Sounds like a good compromise :-)

After doing more tests on FreeBSD, Linux and macOS, I pushed commit cb064fc2 to fix bpo-31900 by changing temporarily the LC_CTYPE locale to the LC_NUMERIC locale:

commit cb064fc2321ce8673fe365e9ef60445a27657f54
Author: Victor Stinner <victor.stinner@gmail.com>
Date:   Mon Jan 15 15:58:02 2018 +0100

    bpo-31900: Fix localeconv() encoding for LC_NUMERIC (#4174)

    * Add _Py_GetLocaleconvNumeric() function: decode decimal_point and
      thousands_sep fields of localeconv() from the LC_NUMERIC encoding,
      rather than decoding from the LC_CTYPE encoding.
    * Modify locale.localeconv() and "n" formatter of str.format() (for
      int, float and complex to use _Py_GetLocaleconvNumeric()
      internally.

I dislike my own fix because changing temporarily the LC_CTYPE locale impacts all threads, not only the current thread. But we failed to find another solution. The LC_CTYPE locale is only changed if the LC_NUMERIC locale is different than the LC_CTYPE locale and if the decimal point or the thousands separator is non-ASCII.

Note: I proposed a change to fix the same bug in the decimal module: PR #5191, but I abandonned my patch.

LC_MONETARY encoding different than LC_CTYPE encoding

Fixing bpo-31900 drained all my energy, but sadly... there was a similar bug with LC_MONETARY!

At 2016-11-03, Guillaume Pasquet reported bpo-28604: Exception raised by python3.5 when using en_GB locale.

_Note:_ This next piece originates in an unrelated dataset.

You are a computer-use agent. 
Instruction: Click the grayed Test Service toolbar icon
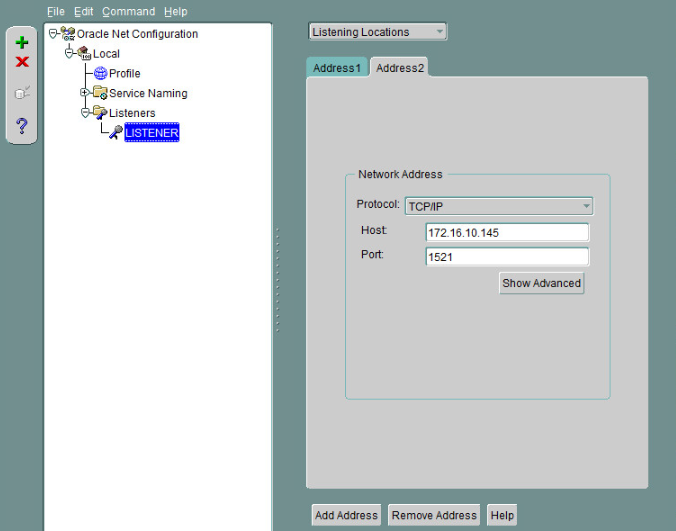tap(22, 93)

The fix is similar to the LC_NUMERIC fix: change temporarily the LC_CTYPE locale to the LC_MONETARY locale, commit 02e6bf7f:

commit 02e6bf7f2025cddcbde6432f6b6396198ab313f4
Author: Victor Stinner <vstinner@redhat.com>
Date:   Tue Nov 20 16:20:16 2018 +0100

    bpo-28604: Fix localeconv() for different LC_MONETARY (GH-10606)

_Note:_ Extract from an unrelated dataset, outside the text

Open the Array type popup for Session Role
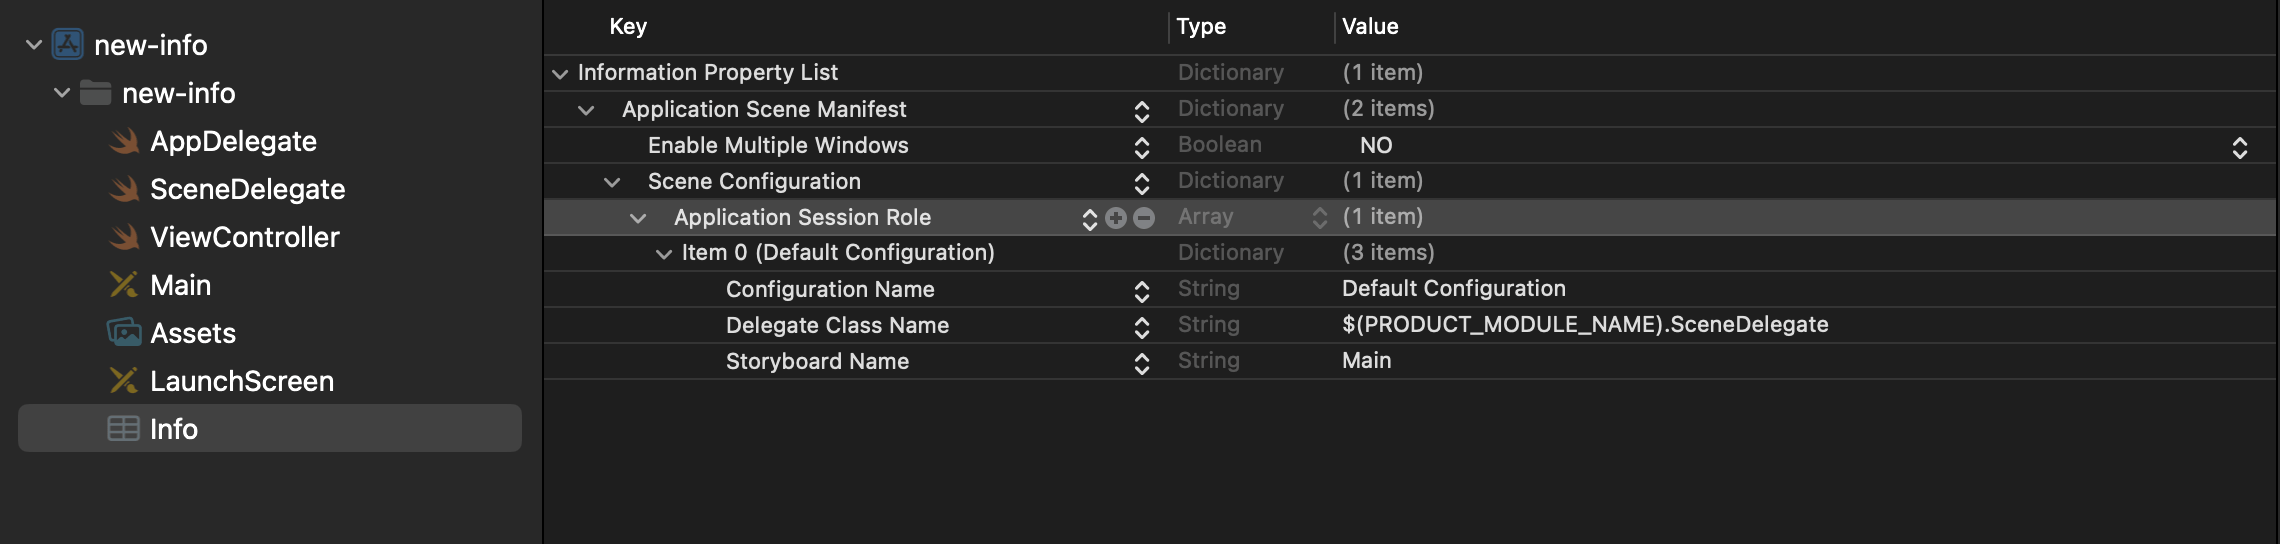2280x544 pixels. tap(1320, 218)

    locale.localeconv() now sets temporarily the LC_CTYPE locale to the
    LC_MONETARY locale if the two locales are different and monetary
    strings are non-ASCII. This temporary change affects other threads.

    Changes:

    * locale.localeconv() can now set LC_CTYPE to LC_MONETARY to decode
      monetary fields.
    * (...)

Tests non-ASCII locales

To test my bugfixes, I used manual tests. The first issue was to identify locales with problematic characters: non-ASCII decimal point or thousands separator for example. I wrote my own "test suite" for Windows, Linux, macOS and FreeBSD on my website: Test non-ASCII characters with locales.

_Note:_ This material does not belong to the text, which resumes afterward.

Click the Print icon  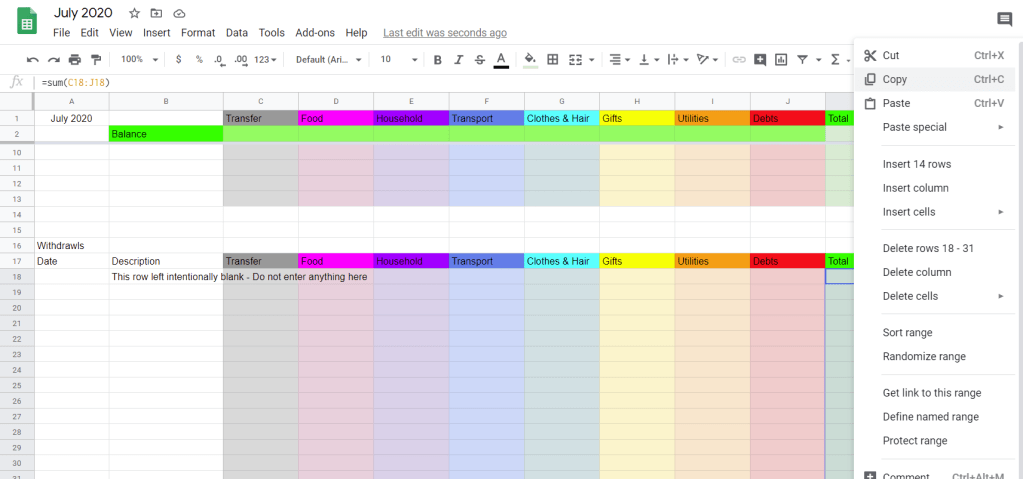(75, 60)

Example with localeconv() on Fedora 27:

LC_ALL locale Encoding Field Bytes Text
es_MX.utf8 UTF-8 thousands_sep 0xE2 0x80 0x89 U+2009
fr_FR.UTF-8 UTF-8 currency_symbol 0xE2 0x82 0xAC U+20AC (€)
ps_AF.utf8 UTF-8 thousands_sep 0xD9 0xAC U+066C (٬)
uk_UA.koi8u KOI8-U currency_symbol 0xC7 0xD2 0xCE 0x2E U+0433 U+0440 U+043d U+002E (грн.)
uk_UA.koi8u KOI8-U thousands_sep 0x9A U+00A0

Manual tests became more and more complex, since there are so many cases: each operating system use different locale names and the result depends on the libc version. After months of manual tests, I wrote my small personal portable locale test suite: test_all_locales.py. It supports:

  • FreeBSD 11
  • macOS
  • Fedora (Linux)

Example:

def test_zh_TW_Big5(self):
    loc = "zh_TW.Big5" if BSD else "zh_TW.big5"
    if FREEBSD:
        currency_symbol = u'\uff2e\uff34\uff04'
        decimal_point = u'\uff0e'
        thousands_sep = u'\uff0c'
        date_str = u'\u661f\u671f\u56db 2\u6708'
    else:
        currency_symbol = u'NT$'
        decimal_point = u'.'
        thousands_sep = u','
        if MACOS:
            date_str =  u'\u9031\u56db 2\u6708'
        else:
            date_str = u'\u9031\u56db \u4e8c\u6708'

    self.set_locale(loc, "Big5")

    lc = locale.localeconv()
    self.assertLocaleEqual(lc['currency_symbol'], currency_symbol)
    self.assertLocaleEqual(lc['decimal_point'], decimal_point)
    self.assertLocaleEqual(lc['thousands_sep'], thousands_sep)

    self.assertLocaleEqual(time.strftime('%A %B', FEBRUARY), date_str)

The best would be to integrate directly these tests into the Python test suite, but it's not portable nor future-proof, since most constants are hardcoded and depends on the operating sytem and the libc version.